DATA UNDER STUDY>
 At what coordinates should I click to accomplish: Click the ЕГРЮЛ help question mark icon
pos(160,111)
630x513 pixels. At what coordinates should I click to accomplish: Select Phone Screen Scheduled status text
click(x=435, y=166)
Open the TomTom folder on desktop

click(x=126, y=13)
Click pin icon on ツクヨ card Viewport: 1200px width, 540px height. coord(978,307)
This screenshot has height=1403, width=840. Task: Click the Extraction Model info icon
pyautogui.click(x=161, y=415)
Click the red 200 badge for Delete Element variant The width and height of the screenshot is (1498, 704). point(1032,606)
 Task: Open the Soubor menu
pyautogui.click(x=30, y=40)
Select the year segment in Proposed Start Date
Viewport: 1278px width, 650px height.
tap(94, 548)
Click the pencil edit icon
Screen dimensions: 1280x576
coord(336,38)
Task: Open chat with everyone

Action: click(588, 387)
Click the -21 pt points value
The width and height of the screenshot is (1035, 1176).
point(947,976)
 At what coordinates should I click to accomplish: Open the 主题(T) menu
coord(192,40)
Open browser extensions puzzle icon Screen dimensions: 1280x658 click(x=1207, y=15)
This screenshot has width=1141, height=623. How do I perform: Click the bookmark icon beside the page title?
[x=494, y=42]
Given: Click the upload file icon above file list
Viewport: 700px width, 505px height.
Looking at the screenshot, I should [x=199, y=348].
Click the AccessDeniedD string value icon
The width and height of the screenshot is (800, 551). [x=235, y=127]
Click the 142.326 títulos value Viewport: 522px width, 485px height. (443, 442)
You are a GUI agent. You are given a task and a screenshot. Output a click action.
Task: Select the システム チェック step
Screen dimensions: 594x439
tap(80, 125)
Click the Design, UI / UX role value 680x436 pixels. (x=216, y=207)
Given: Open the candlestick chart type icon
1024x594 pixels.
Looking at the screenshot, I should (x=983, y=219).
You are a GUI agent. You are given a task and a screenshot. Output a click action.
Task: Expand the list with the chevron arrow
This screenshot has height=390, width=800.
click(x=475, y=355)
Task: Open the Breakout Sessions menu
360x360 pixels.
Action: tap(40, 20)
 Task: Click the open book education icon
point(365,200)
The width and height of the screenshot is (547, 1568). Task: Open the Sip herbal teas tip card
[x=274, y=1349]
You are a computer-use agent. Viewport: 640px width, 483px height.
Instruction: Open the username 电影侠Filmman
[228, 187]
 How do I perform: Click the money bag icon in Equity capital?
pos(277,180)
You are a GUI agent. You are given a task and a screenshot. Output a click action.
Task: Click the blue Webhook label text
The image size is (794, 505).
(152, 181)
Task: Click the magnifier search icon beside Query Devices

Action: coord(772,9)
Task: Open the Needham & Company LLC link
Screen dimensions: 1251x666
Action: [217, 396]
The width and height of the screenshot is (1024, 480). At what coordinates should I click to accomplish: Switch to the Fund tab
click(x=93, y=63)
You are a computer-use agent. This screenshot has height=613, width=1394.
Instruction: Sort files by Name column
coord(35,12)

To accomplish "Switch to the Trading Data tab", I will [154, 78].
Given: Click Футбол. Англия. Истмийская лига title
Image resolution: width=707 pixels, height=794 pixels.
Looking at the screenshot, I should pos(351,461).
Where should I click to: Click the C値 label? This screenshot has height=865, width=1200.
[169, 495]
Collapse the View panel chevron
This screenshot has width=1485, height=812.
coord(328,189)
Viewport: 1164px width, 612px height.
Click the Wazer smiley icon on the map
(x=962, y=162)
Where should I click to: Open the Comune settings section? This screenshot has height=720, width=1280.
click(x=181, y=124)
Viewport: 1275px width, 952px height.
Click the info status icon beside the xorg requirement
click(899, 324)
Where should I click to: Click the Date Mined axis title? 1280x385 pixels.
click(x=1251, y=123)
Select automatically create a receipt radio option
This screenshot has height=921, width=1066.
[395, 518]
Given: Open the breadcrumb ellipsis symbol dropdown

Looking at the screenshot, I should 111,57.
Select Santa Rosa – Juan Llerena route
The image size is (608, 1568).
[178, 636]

AIM OF THE EXERCISE> When you copy the material, keep every line exactly as it stands.

EXERCISE RESULT>
 At what coordinates should I click to accomplish: Click the ЕГРЮЛ help question mark icon
pos(160,111)
630x513 pixels. At what coordinates should I click to accomplish: Select Phone Screen Scheduled status text
click(x=435, y=166)
Open the TomTom folder on desktop

click(x=126, y=13)
Click pin icon on ツクヨ card Viewport: 1200px width, 540px height. coord(978,307)
This screenshot has height=1403, width=840. Task: Click the Extraction Model info icon
pyautogui.click(x=161, y=415)
Click the red 200 badge for Delete Element variant The width and height of the screenshot is (1498, 704). point(1032,606)
 Task: Open the Soubor menu
pyautogui.click(x=30, y=40)
Select the year segment in Proposed Start Date
Viewport: 1278px width, 650px height.
tap(94, 548)
Click the pencil edit icon
Screen dimensions: 1280x576
coord(336,38)
Task: Open chat with everyone

Action: click(588, 387)
Click the -21 pt points value
The width and height of the screenshot is (1035, 1176).
point(947,976)
 At what coordinates should I click to accomplish: Open the 主题(T) menu
coord(192,40)
Open browser extensions puzzle icon Screen dimensions: 1280x658 click(x=1207, y=15)
This screenshot has width=1141, height=623. How do I perform: Click the bookmark icon beside the page title?
[x=494, y=42]
Given: Click the upload file icon above file list
Viewport: 700px width, 505px height.
Looking at the screenshot, I should [x=199, y=348].
Click the AccessDeniedD string value icon
The width and height of the screenshot is (800, 551). [x=235, y=127]
Click the 142.326 títulos value Viewport: 522px width, 485px height. (443, 442)
You are a GUI agent. You are given a task and a screenshot. Output a click action.
Task: Select the システム チェック step
Screen dimensions: 594x439
tap(80, 125)
Click the Design, UI / UX role value 680x436 pixels. (x=216, y=207)
Given: Open the candlestick chart type icon
1024x594 pixels.
Looking at the screenshot, I should (x=983, y=219).
You are a GUI agent. You are given a task and a screenshot. Output a click action.
Task: Expand the list with the chevron arrow
This screenshot has height=390, width=800.
click(x=475, y=355)
Task: Open the Breakout Sessions menu
360x360 pixels.
Action: tap(40, 20)
 Task: Click the open book education icon
point(365,200)
The width and height of the screenshot is (547, 1568). Task: Open the Sip herbal teas tip card
[x=274, y=1349]
You are a computer-use agent. Viewport: 640px width, 483px height.
Instruction: Open the username 电影侠Filmman
[228, 187]
 How do I perform: Click the money bag icon in Equity capital?
pos(277,180)
You are a GUI agent. You are given a task and a screenshot. Output a click action.
Task: Click the blue Webhook label text
The image size is (794, 505).
(152, 181)
Task: Click the magnifier search icon beside Query Devices

Action: coord(772,9)
Task: Open the Needham & Company LLC link
Screen dimensions: 1251x666
Action: [217, 396]
The width and height of the screenshot is (1024, 480). At what coordinates should I click to accomplish: Switch to the Fund tab
click(x=93, y=63)
You are a computer-use agent. This screenshot has height=613, width=1394.
Instruction: Sort files by Name column
coord(35,12)

To accomplish "Switch to the Trading Data tab", I will [154, 78].
Given: Click Футбол. Англия. Истмийская лига title
Image resolution: width=707 pixels, height=794 pixels.
Looking at the screenshot, I should pos(351,461).
Where should I click to: Click the C値 label? This screenshot has height=865, width=1200.
[169, 495]
Collapse the View panel chevron
This screenshot has width=1485, height=812.
coord(328,189)
Viewport: 1164px width, 612px height.
Click the Wazer smiley icon on the map
(x=962, y=162)
Where should I click to: Open the Comune settings section? This screenshot has height=720, width=1280.
click(x=181, y=124)
Viewport: 1275px width, 952px height.
Click the info status icon beside the xorg requirement
click(899, 324)
Where should I click to: Click the Date Mined axis title? 1280x385 pixels.
click(x=1251, y=123)
Select automatically create a receipt radio option
This screenshot has height=921, width=1066.
[395, 518]
Given: Open the breadcrumb ellipsis symbol dropdown

Looking at the screenshot, I should 111,57.
Select Santa Rosa – Juan Llerena route
The image size is (608, 1568).
[178, 636]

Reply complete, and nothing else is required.